What to work on: Could you print the lines below exactly, from the one holding "This screenshot has width=566, height=632." through the last line, with no other output?

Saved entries
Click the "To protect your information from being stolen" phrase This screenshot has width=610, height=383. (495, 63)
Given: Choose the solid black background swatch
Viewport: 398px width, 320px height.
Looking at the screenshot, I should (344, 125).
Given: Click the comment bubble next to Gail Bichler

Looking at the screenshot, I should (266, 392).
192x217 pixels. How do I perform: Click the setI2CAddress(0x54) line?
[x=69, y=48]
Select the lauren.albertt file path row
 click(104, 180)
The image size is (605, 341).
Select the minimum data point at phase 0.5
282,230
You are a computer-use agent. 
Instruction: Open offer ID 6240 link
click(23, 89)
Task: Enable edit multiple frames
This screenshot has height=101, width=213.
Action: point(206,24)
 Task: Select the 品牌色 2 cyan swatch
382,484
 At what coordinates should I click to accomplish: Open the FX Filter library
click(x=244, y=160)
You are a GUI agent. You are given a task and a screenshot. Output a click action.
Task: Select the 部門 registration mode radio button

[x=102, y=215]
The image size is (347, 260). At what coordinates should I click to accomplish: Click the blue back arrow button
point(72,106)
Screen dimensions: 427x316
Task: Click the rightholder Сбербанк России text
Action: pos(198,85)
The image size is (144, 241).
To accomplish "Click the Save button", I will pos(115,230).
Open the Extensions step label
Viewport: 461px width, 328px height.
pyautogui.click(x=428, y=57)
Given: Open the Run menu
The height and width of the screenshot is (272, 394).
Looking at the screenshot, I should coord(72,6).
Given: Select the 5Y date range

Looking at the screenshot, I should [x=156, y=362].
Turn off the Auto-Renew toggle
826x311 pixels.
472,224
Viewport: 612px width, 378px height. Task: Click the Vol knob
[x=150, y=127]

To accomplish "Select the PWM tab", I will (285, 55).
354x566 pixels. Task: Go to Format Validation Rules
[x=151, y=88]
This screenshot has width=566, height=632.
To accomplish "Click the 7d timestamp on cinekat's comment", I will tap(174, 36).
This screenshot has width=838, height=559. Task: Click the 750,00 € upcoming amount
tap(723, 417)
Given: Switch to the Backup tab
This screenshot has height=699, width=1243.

Written reply:
This screenshot has width=566, height=632.
To accomplish "Click the 7d timestamp on cinekat's comment", I will tap(174, 36).
This screenshot has width=838, height=559. Task: Click the 750,00 € upcoming amount
tap(723, 417)
Given: Switch to the Backup tab
This screenshot has height=699, width=1243.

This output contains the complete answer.